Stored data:

•••••

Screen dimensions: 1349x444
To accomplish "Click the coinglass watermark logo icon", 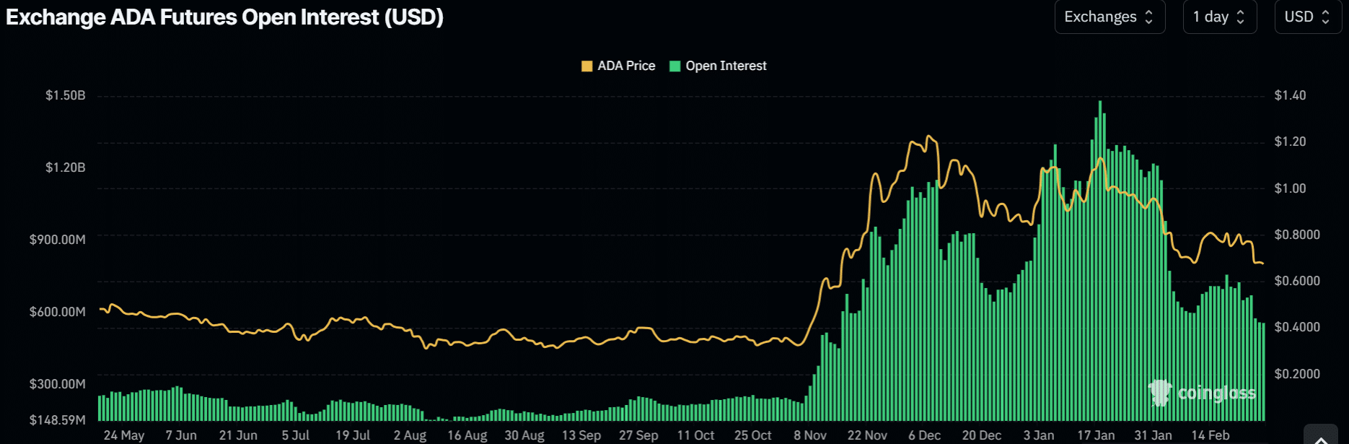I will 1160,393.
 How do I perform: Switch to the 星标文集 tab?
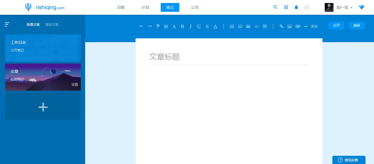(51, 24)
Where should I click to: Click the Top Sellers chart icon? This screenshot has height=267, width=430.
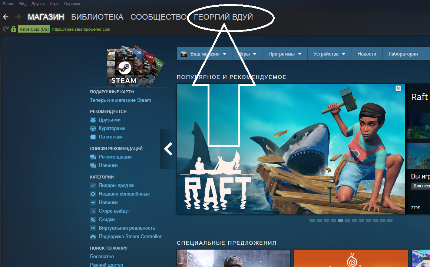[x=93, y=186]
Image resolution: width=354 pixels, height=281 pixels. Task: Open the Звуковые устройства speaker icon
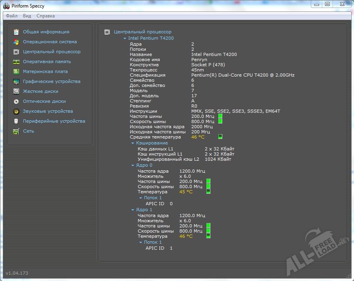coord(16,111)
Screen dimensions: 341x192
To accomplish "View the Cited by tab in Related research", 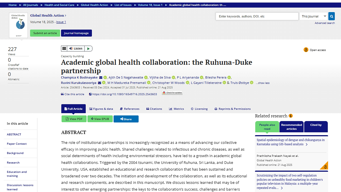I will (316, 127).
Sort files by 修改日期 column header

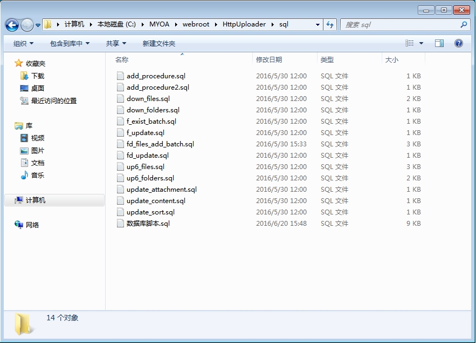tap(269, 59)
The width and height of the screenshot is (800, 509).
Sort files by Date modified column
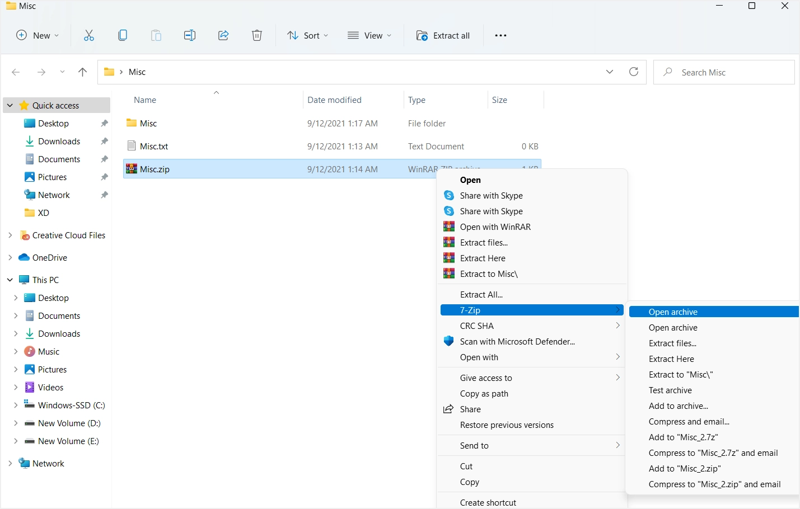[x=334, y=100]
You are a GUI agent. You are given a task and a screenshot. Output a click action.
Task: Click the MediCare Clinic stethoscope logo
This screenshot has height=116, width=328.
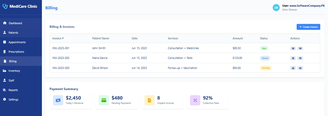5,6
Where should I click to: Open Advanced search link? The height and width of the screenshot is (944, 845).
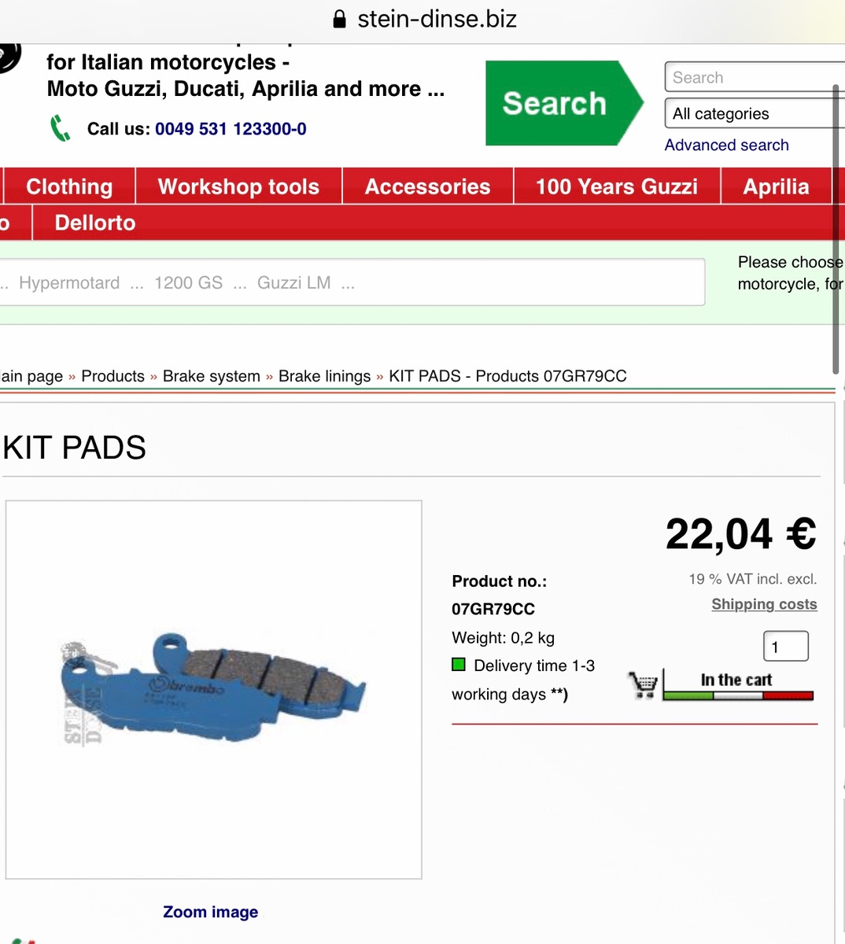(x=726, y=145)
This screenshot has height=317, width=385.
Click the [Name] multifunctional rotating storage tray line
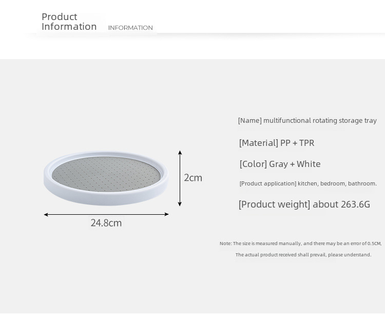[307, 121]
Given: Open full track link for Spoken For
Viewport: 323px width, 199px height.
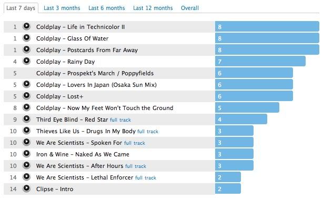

•••••

• **Work to complete**: Your answer must be an exact copy of the lines above, from the line that contains "You are a GUI" through the final line, with no pictures in it.

• **Exercise result**:
You are a GUI agent. You are given a task and a screenshot. Output a click action.
Task: Click the MediCare Clinic stethoscope logo
This screenshot has height=116, width=328.
5,6
Where should I click to: Open Advanced search link? The height and width of the screenshot is (944, 845).
(x=726, y=145)
This screenshot has height=317, width=385.
Click the [Name] multifunctional rotating storage tray line
[307, 121]
Given: Open full track link for Spoken For
Viewport: 323px width, 199px height.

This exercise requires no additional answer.